The European model: the benchmark Chile is not following
Directive (EU) 2019/790 established a dual regime:
- Article 3: mandatory TDM exception for research organizations and cultural heritage institutions.
- Article 4: general TDM exception, subject to lawful access and absence of an opt-out.
This framework was reinforced by the AI Act, which:
- Requires providers of general-purpose AI to respect rights reservations (Article 53(1)(c)).
- Imposes transparency obligations regarding training datasets (Article 53(1)(d)).
- Applies extraterritorially to any model placed on the EU market.
Non-compliance may result in fines of up to 3% of global turnover or €15 million.
In contrast, the Chilean proposal includes none of these safeguards.
The U.S. approach: fair use under pressure
The United States relies on the fair use doctrine (17 U.S.C. § 107), applied case-by-case. Recent case law shows increasing scrutiny of:
- Dataset provenance
- Market substitution effects
- Commercial exploitation
While some decisions have favored AI developers, the legal landscape remains fragmented and uncertain.
International constraints on Chile
Chile is bound by international treaties such as the Berne Convention, TRIPS, and WIPO treaties. Any new exception must comply with the three-step test:
- Special cases
- No conflict with normal exploitation
- No unreasonable prejudice to right holders
The breadth of Article 71 T raises serious doubts as to its compliance with these obligations.
Practical implications
For right holders:
- Risk of uncompensated use of protected works
- Need for defensive strategies (opt-outs, licensing, litigation readiness)
For AI developers:
- Continued infringement exposure under current law
- Extraterritorial compliance obligations (especially in the EU)

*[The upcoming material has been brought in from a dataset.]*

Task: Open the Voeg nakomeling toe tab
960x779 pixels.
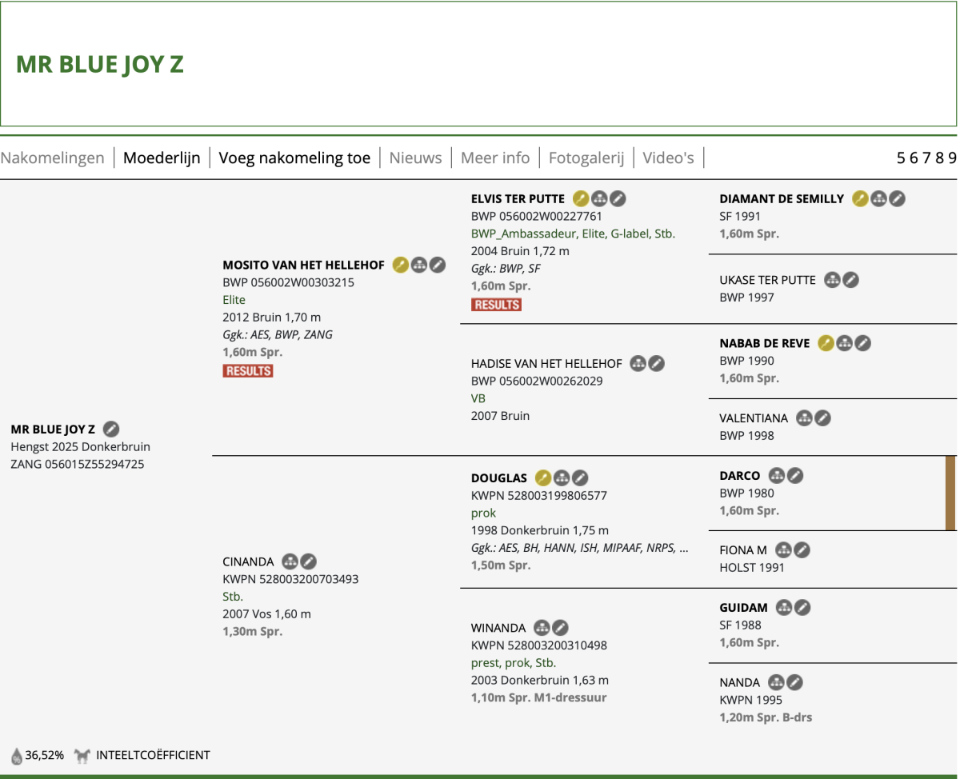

- Increasing due diligence expectations (dataset traceability, licensing, filtering)
Conclusion
The bill represents Chile’s second attempt in under two years to introduce a highly permissive TDM exception. The global trend—particularly in Europe and increasingly in the U.S.—is moving toward structured licensing, dataset transparency, and enforceable opt-out mechanisms.
Chile now faces a strategic regulatory choice: align with this international trajectory or adopt a markedly more permissive model with uncertain legal and economic consequences.